**Exercise aim**
Rewrite everything from the line containing "How do I perform: Click" through the end of the entries below, keeping the requests as they are but multiplying each coordinate by 1.2 and rounding to whole numbers, with halves rounded up. Leave out the pictures.
--- Start Data to process ---
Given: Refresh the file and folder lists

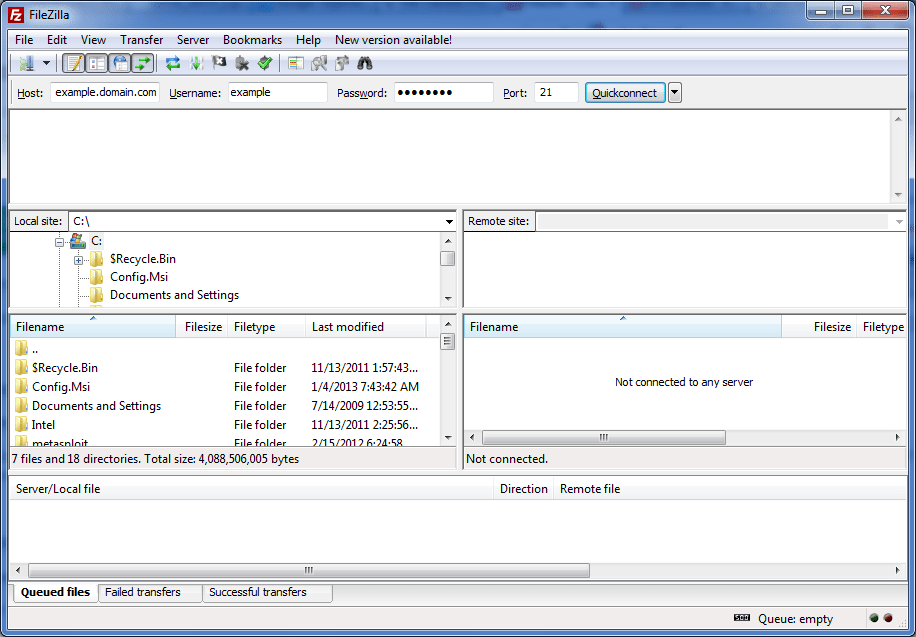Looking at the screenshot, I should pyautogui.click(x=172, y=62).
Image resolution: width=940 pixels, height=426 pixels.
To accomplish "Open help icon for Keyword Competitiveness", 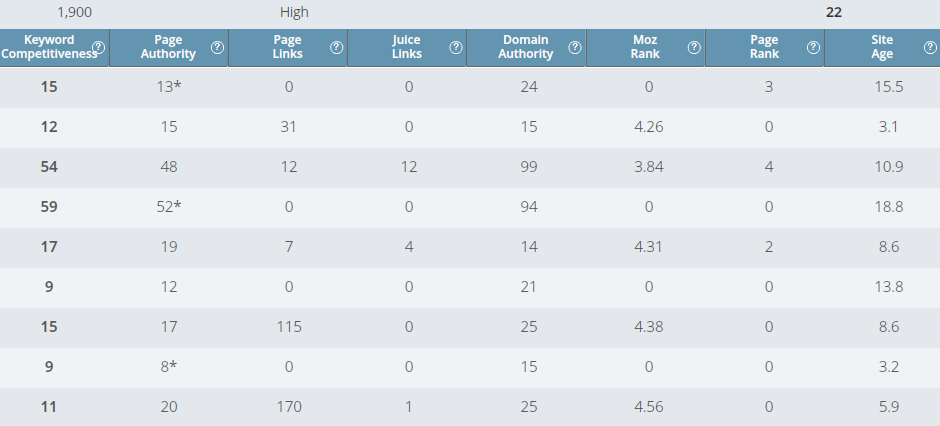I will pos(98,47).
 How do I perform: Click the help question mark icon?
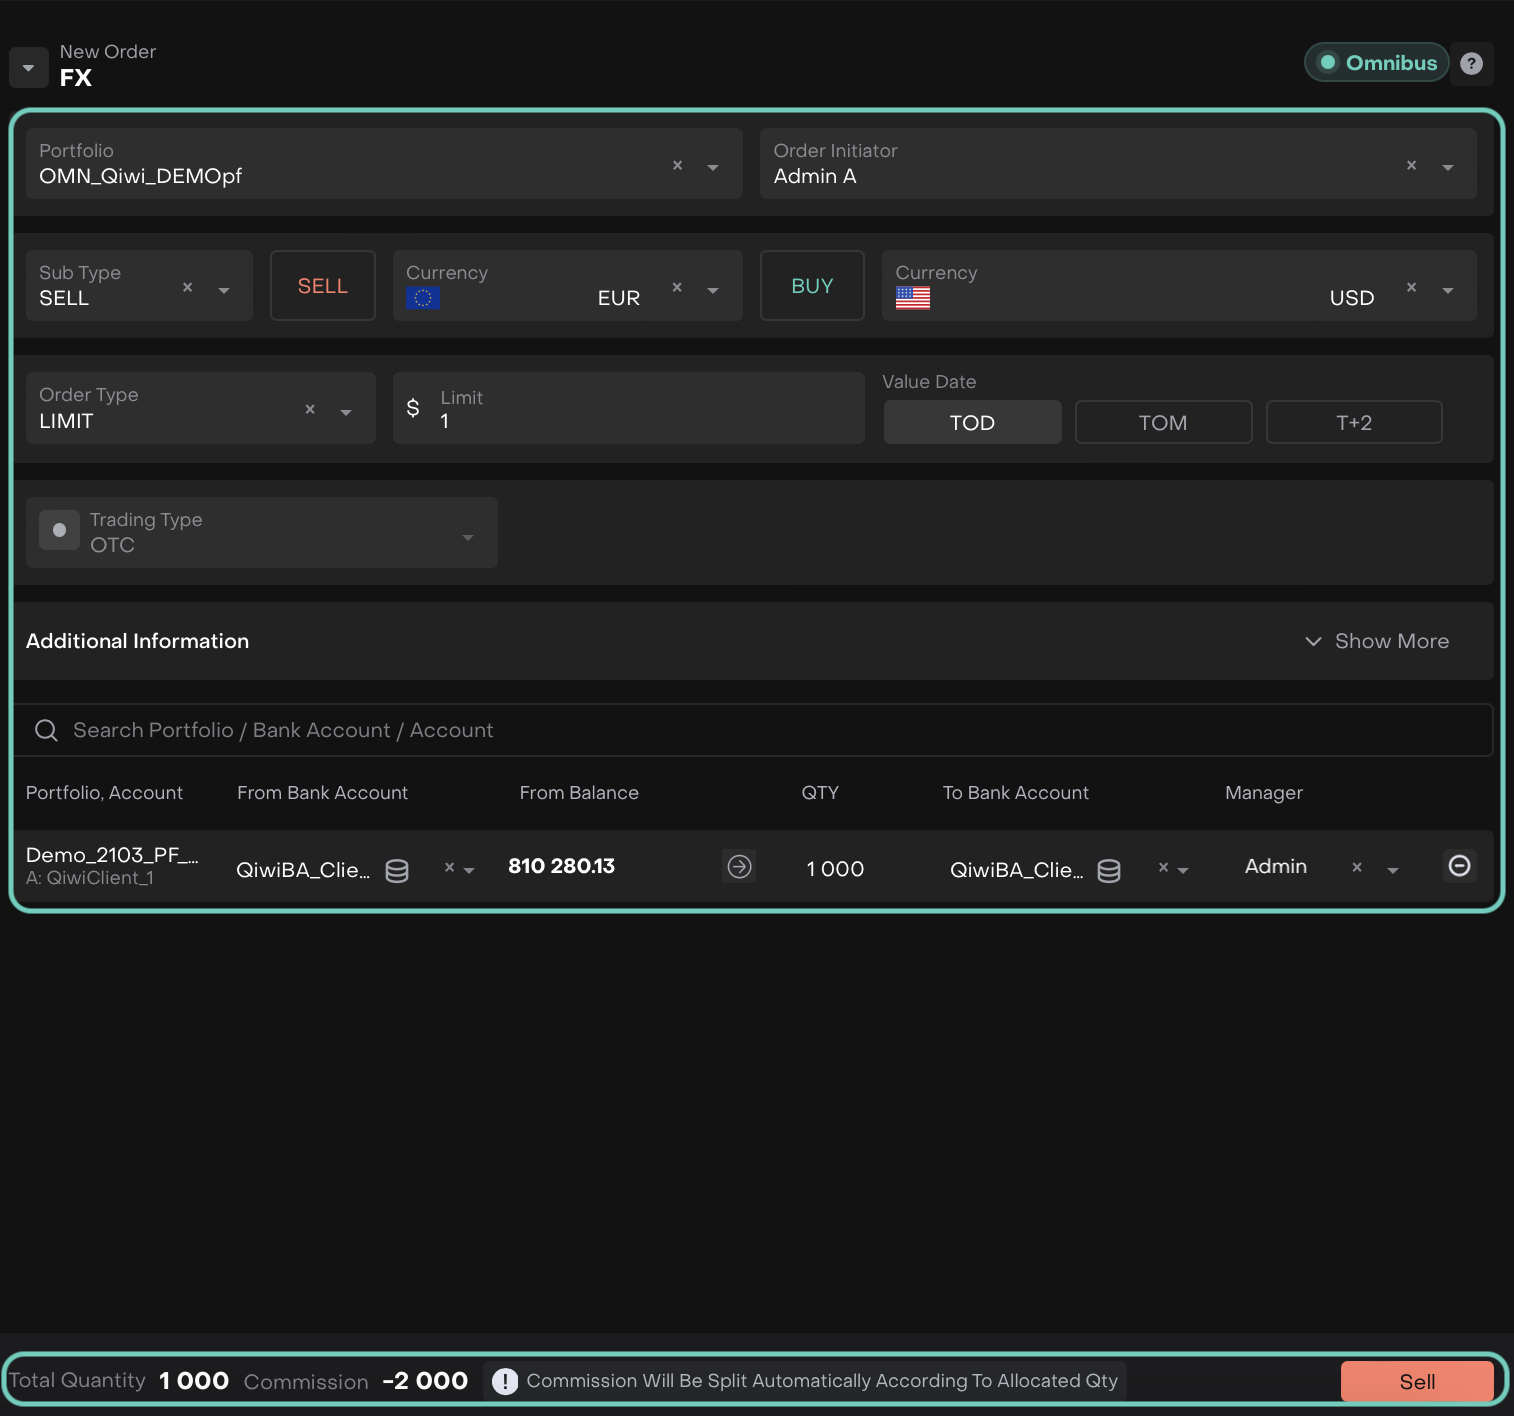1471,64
--- End Data to process ---
**Expected answer**
 How do I perform: Click the help question mark icon?
1765,77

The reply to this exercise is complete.